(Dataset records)
>>>>>

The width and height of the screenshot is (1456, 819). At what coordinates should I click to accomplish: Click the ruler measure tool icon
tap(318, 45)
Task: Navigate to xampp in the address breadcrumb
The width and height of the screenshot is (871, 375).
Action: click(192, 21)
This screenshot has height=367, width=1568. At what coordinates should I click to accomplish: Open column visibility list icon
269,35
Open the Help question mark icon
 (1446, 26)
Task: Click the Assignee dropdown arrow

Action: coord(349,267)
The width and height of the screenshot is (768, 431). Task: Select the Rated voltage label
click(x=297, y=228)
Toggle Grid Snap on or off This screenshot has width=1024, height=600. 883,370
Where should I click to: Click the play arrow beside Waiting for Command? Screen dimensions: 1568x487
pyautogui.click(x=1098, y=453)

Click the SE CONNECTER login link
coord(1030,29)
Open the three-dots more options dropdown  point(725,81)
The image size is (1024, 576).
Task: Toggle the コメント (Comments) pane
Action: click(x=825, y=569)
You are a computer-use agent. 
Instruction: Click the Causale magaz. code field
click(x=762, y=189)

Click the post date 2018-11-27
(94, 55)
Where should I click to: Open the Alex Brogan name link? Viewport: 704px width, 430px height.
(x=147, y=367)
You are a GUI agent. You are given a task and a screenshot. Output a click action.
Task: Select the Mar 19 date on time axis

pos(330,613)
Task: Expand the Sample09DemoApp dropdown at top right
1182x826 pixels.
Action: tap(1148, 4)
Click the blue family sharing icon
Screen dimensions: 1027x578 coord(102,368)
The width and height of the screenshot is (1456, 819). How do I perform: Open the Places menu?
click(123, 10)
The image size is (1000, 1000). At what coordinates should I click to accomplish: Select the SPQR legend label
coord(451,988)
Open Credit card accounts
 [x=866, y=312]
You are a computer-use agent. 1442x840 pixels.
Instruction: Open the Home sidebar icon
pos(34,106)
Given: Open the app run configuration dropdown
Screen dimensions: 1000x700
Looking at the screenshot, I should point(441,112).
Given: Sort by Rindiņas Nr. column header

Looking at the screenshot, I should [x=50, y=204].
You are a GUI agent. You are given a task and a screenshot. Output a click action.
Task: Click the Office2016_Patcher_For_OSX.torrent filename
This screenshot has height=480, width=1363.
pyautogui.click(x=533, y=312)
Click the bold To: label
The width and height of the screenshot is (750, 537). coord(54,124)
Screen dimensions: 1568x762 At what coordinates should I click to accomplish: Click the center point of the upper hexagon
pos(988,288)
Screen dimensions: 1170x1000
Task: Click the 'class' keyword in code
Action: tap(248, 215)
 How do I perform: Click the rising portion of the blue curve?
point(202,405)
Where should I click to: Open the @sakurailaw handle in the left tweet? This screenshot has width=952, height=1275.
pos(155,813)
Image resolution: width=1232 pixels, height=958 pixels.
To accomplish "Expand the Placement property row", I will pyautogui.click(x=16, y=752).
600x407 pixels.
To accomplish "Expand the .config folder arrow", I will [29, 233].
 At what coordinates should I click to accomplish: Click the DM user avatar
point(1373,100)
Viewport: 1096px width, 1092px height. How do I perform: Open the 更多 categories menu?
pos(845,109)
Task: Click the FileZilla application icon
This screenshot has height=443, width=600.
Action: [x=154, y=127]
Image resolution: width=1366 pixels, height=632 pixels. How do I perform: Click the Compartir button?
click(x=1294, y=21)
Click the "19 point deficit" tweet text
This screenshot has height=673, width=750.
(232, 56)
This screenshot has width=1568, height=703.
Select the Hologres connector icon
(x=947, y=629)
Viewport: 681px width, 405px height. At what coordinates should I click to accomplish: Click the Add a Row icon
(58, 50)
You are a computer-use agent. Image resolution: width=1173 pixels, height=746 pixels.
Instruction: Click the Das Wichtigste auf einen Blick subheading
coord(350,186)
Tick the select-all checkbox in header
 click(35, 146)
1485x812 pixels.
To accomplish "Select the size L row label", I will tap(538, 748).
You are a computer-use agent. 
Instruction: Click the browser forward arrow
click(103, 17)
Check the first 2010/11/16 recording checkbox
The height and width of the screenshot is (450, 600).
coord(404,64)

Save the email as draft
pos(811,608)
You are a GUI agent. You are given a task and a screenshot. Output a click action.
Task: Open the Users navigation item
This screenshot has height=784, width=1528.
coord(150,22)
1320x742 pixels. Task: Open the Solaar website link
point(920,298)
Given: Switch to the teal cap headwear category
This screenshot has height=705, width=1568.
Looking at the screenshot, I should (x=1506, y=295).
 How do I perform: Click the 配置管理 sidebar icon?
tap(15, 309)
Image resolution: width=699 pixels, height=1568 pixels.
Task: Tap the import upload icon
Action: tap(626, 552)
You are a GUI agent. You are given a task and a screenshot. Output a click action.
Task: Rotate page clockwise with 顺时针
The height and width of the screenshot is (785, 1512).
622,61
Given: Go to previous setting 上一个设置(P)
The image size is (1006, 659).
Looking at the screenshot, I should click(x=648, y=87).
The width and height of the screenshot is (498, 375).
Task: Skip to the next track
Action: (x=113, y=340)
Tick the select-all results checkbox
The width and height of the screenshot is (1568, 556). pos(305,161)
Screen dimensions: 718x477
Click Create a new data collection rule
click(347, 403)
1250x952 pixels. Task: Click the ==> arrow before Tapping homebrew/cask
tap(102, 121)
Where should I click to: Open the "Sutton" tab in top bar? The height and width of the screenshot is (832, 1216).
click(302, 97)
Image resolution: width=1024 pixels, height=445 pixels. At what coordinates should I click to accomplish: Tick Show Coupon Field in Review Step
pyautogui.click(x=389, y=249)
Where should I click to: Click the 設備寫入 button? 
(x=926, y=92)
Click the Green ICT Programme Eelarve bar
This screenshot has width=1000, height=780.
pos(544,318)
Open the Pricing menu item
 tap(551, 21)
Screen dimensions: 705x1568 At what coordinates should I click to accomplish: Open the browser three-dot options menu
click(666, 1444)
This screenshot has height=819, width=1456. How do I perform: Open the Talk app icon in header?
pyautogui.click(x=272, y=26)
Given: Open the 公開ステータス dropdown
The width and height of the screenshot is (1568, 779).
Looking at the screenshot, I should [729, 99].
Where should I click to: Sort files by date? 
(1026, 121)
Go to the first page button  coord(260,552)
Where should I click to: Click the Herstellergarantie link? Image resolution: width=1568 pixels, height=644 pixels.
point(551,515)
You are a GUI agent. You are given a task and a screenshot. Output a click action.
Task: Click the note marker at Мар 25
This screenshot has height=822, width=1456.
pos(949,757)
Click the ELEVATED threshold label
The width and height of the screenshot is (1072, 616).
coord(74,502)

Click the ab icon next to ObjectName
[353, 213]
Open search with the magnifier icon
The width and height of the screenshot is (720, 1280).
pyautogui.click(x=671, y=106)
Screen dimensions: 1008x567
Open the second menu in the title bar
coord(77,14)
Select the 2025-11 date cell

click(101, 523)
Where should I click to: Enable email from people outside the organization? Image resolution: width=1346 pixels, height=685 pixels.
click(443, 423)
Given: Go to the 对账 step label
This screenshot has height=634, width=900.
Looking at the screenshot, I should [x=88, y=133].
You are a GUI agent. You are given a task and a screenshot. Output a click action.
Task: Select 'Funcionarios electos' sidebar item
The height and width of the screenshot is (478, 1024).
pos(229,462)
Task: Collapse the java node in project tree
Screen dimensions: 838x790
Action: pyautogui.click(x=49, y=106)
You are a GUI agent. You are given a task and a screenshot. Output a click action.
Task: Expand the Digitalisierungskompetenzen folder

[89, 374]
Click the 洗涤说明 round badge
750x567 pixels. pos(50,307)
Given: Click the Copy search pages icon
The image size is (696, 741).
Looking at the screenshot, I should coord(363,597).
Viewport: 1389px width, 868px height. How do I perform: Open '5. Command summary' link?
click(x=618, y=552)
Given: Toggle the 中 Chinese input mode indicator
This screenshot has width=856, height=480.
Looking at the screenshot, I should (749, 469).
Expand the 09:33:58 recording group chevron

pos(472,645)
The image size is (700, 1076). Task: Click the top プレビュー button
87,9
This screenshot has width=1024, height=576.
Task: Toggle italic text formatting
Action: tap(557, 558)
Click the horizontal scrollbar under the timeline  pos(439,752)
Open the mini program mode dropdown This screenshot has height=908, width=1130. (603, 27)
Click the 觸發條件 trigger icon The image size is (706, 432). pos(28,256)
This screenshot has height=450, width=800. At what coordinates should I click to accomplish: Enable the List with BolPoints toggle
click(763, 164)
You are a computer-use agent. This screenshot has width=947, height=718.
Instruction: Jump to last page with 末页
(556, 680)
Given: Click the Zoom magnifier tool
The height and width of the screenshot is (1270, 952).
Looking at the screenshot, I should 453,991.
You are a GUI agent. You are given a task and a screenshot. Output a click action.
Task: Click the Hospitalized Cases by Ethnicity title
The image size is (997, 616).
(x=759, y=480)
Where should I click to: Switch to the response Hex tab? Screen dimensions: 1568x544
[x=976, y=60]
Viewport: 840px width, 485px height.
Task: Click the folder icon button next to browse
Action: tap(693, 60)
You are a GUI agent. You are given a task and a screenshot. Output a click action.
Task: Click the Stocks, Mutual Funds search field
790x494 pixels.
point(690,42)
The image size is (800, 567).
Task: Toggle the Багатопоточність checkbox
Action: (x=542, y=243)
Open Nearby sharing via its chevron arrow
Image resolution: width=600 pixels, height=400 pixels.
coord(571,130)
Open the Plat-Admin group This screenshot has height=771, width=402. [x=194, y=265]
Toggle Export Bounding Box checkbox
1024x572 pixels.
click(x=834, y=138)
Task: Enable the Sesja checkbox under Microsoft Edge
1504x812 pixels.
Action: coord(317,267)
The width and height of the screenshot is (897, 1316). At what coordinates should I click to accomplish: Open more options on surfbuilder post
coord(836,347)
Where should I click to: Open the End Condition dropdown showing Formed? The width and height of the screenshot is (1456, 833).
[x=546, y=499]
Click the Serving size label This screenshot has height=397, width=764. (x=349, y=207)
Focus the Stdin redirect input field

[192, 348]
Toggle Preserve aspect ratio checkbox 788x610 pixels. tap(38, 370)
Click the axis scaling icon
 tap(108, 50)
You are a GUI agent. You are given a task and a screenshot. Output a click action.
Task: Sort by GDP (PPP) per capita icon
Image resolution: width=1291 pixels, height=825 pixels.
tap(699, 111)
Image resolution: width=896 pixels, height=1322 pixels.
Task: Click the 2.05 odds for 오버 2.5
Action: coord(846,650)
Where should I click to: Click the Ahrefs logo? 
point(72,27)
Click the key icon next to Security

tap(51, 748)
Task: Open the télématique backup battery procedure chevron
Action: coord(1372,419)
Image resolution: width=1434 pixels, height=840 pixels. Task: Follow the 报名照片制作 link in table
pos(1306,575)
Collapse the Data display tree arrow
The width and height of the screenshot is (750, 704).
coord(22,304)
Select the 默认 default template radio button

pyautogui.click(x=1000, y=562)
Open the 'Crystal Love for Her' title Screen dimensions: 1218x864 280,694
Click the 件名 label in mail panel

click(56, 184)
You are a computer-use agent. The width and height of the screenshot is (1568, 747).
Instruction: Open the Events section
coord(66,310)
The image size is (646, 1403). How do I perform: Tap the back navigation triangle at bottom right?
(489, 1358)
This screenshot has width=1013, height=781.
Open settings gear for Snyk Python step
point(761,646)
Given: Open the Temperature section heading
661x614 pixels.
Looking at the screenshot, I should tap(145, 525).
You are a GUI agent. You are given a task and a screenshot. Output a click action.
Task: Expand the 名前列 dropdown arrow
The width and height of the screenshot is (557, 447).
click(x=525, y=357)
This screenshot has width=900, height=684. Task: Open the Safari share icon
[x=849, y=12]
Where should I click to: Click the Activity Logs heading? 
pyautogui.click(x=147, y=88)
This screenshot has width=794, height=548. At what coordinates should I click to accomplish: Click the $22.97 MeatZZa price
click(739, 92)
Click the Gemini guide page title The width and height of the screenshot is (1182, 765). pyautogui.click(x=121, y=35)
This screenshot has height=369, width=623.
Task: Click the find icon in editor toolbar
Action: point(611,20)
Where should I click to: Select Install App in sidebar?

<<<<<

**Short exercise:**
Duplicate the entries from the line with "Where should I click to: Open the Alex" up to and including the line with "pos(155,813)".

**Result:**
Where should I click to: Open the Alex Brogan name link? Viewport: 704px width, 430px height.
(x=147, y=367)
You are a GUI agent. You are given a task and a screenshot. Output a click action.
Task: Select the Mar 19 date on time axis

pos(330,613)
Task: Expand the Sample09DemoApp dropdown at top right
1182x826 pixels.
Action: tap(1148, 4)
Click the blue family sharing icon
Screen dimensions: 1027x578 coord(102,368)
The width and height of the screenshot is (1456, 819). How do I perform: Open the Places menu?
click(123, 10)
The image size is (1000, 1000). At what coordinates should I click to accomplish: Select the SPQR legend label
coord(451,988)
Open Credit card accounts
 [x=866, y=312]
You are a computer-use agent. 1442x840 pixels.
Instruction: Open the Home sidebar icon
pos(34,106)
Given: Open the app run configuration dropdown
Screen dimensions: 1000x700
Looking at the screenshot, I should point(441,112).
Given: Sort by Rindiņas Nr. column header

Looking at the screenshot, I should [x=50, y=204].
You are a GUI agent. You are given a task and a screenshot. Output a click action.
Task: Click the Office2016_Patcher_For_OSX.torrent filename
This screenshot has height=480, width=1363.
pyautogui.click(x=533, y=312)
Click the bold To: label
The width and height of the screenshot is (750, 537). coord(54,124)
Screen dimensions: 1568x762 At what coordinates should I click to accomplish: Click the center point of the upper hexagon
pos(988,288)
Screen dimensions: 1170x1000
Task: Click the 'class' keyword in code
Action: tap(248, 215)
 How do I perform: Click the rising portion of the blue curve?
point(202,405)
Where should I click to: Open the @sakurailaw handle in the left tweet? This screenshot has width=952, height=1275.
pos(155,813)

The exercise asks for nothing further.